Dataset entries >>
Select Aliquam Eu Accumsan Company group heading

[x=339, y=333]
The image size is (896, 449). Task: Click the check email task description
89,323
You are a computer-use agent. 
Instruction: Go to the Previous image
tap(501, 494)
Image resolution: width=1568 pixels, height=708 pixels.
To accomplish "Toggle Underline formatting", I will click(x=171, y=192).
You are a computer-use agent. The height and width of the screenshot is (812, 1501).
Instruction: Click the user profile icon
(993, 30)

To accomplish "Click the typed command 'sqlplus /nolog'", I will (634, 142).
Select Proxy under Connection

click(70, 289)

What is being asked >>
Retype the material above line for line, with no changes.

Solution to this exercise >>
Select Aliquam Eu Accumsan Company group heading

[x=339, y=333]
The image size is (896, 449). Task: Click the check email task description
89,323
You are a computer-use agent. 
Instruction: Go to the Previous image
tap(501, 494)
Image resolution: width=1568 pixels, height=708 pixels.
To accomplish "Toggle Underline formatting", I will click(x=171, y=192).
You are a computer-use agent. The height and width of the screenshot is (812, 1501).
Instruction: Click the user profile icon
(993, 30)

To accomplish "Click the typed command 'sqlplus /nolog'", I will (634, 142).
Select Proxy under Connection

click(70, 289)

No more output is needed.